Did you go from a split dosage when at >10 mg daily, to a single morning dosage for 10 mg daily and below? I've been symptom-free since I went to 30 mg daily with a split dosage, so the idea of a single daily dosage when I get to 10 mg worries me a bit.
Hi, I, too, exercise a lot but it really hasn’t protected me against the PMR set backs. I am currently taking MTX 15 mg and tapering down the Prednisone-which I am now at 9mg. I have found to take it day by day….unfortunately.
I would be concerned too. But I don’t quite see why the split dosages must end, if that’s what you’re more comfortable with. It might just be that it’s hard to cut the pills that small, but you could get 1 mg tablets if that’s the case.
Can you talk to your rheumatologist about your concerns to understand why they’re recommending ending the split dose and your worries about it?
My dad doesn’t take a split dosage, but if he wanted to, I don’t think his rheumatologist would see a problem with it. Both mine and my father’s rheumatologists are very open to hearing our preferences and usually unless there’s a medical reason not to do something, they have no problem with working with us. Maybe there is a reason to end the split dose, but if there isn’t and it would make you feel better, maybe it’ll be fine and they’ll agree it’s okay for you to do it.
The tapering schedule isn’t set in stone. For example, we found that when my dad got to 10 mg, he had to slow things down further. He will reduce by .25 mg for a minimum of 2 weeks. But he’s actually been on 6.25 mg for 4 weeks because he was getting over a flare and we wanted to be extra cautious to make sure he’s stable before dropping it again.
His rheumatologist told us to go down to 6 mg after two weeks when his labs looked good. And I literally just said: “We’d like to stay at 6.25 mg for a little longer just to make sort much dad is stable after the flare.” And she said it was okay.
If it’s important to you and you’re worried, I’d ask.
Thank you for responding. Day by day it is!
I have been back up to 10 mg daily for about a week now. Insomnia, sweats, general malaise. I do split 5mg with breakfast and 5mg around 10pm.

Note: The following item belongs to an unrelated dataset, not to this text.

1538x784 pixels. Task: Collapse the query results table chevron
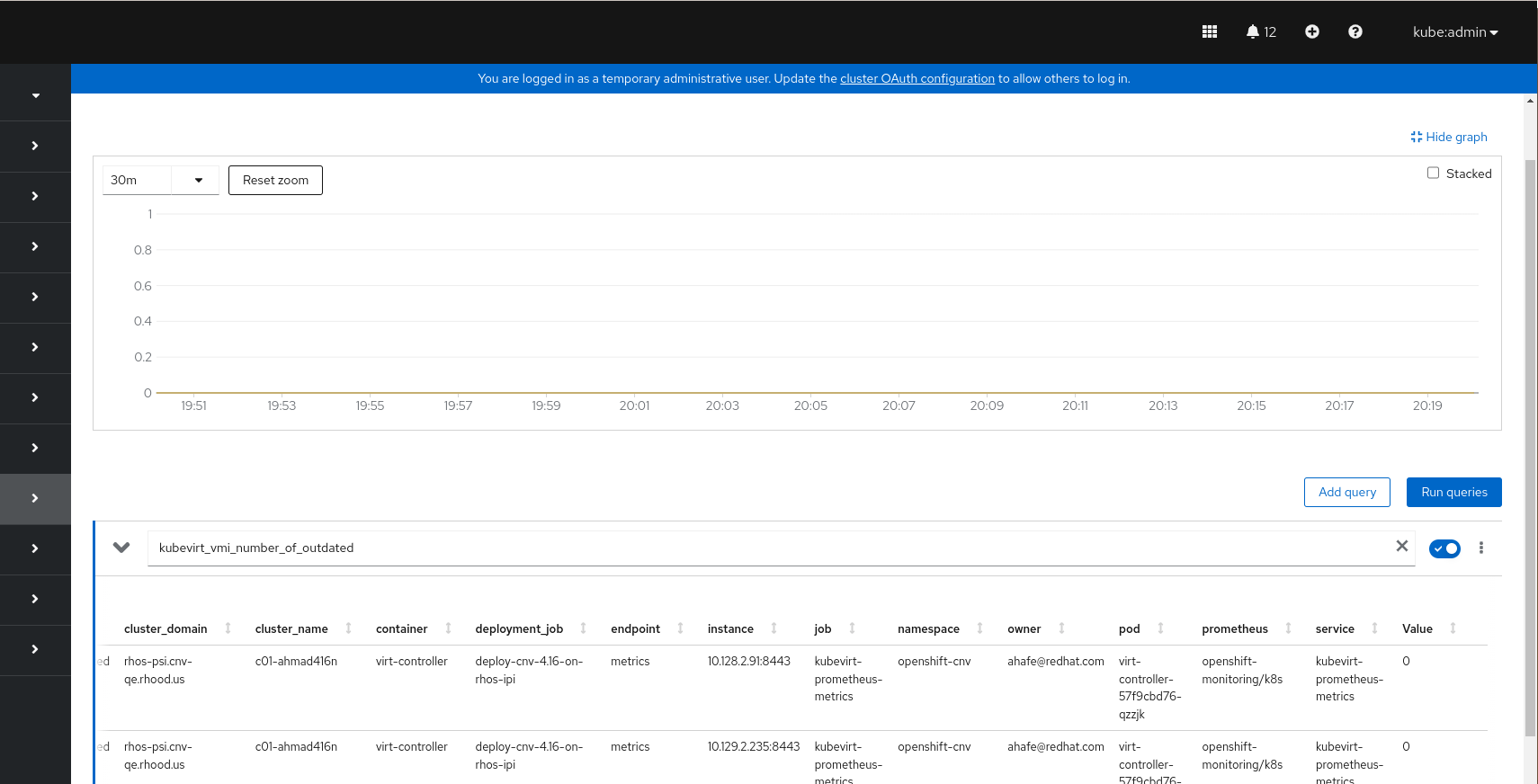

Do you think the split dose might be contributing to the insomnia? I know some people respond better to the split dose, and others not. I ask because my dad tried splitting the dose based on the suggestion of one of his doctors, but it backfired because he's very sensitive to the activating effect of prednisone. He was wide awake in the middle of the night, so he only tried it the one time before realizing he needs to take his full dose in the morning.
I guess it wouldn’t do any harm for me to try the full dose in the morning. I’ll give it a try.
Thanks!
My rheumatologist said when I got to 10 mg to take full dose in morning!